### Aim of the task
Copy out the lines below, substituting "Where should I click to accomplish" for every "At what coordinates should I click to accomplish" and leaving everything else untouched.

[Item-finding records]
## START
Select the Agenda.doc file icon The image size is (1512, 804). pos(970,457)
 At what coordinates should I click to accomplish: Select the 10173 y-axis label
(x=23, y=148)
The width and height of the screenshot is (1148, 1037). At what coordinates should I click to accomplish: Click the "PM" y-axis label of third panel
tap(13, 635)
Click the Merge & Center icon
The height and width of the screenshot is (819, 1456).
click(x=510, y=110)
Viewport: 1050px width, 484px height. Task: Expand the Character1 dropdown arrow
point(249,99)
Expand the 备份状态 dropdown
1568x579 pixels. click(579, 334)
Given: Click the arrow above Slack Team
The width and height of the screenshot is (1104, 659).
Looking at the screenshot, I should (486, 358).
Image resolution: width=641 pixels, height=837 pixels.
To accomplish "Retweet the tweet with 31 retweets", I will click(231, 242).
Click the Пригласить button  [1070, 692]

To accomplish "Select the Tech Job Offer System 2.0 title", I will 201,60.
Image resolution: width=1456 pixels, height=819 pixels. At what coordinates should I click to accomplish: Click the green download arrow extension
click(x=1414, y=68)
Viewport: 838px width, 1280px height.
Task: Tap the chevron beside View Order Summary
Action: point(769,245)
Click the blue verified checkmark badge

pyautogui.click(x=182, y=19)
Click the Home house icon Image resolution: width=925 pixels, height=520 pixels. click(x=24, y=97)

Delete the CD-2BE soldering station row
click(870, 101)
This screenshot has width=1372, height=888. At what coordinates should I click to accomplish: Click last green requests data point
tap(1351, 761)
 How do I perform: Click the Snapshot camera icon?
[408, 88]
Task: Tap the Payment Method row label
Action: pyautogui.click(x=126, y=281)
## END
### Task solution
Select the Agenda.doc file icon The image size is (1512, 804). pos(970,457)
 Where should I click to accomplish: Select the 10173 y-axis label
(x=23, y=148)
The width and height of the screenshot is (1148, 1037). Where should I click to accomplish: Click the "PM" y-axis label of third panel
tap(13, 635)
Click the Merge & Center icon
The height and width of the screenshot is (819, 1456).
click(x=510, y=110)
Viewport: 1050px width, 484px height. Task: Expand the Character1 dropdown arrow
point(249,99)
Expand the 备份状态 dropdown
1568x579 pixels. click(579, 334)
Given: Click the arrow above Slack Team
The width and height of the screenshot is (1104, 659).
Looking at the screenshot, I should (486, 358).
Image resolution: width=641 pixels, height=837 pixels.
To accomplish "Retweet the tweet with 31 retweets", I will click(231, 242).
Click the Пригласить button  [1070, 692]

To accomplish "Select the Tech Job Offer System 2.0 title", I will 201,60.
Image resolution: width=1456 pixels, height=819 pixels. Where should I click to accomplish: Click the green download arrow extension
click(x=1414, y=68)
Viewport: 838px width, 1280px height.
Task: Tap the chevron beside View Order Summary
Action: point(769,245)
Click the blue verified checkmark badge

pyautogui.click(x=182, y=19)
Click the Home house icon Image resolution: width=925 pixels, height=520 pixels. click(x=24, y=97)

Delete the CD-2BE soldering station row
click(870, 101)
This screenshot has width=1372, height=888. Where should I click to accomplish: Click last green requests data point
tap(1351, 761)
 How do I perform: Click the Snapshot camera icon?
[408, 88]
Task: Tap the Payment Method row label
Action: pyautogui.click(x=126, y=281)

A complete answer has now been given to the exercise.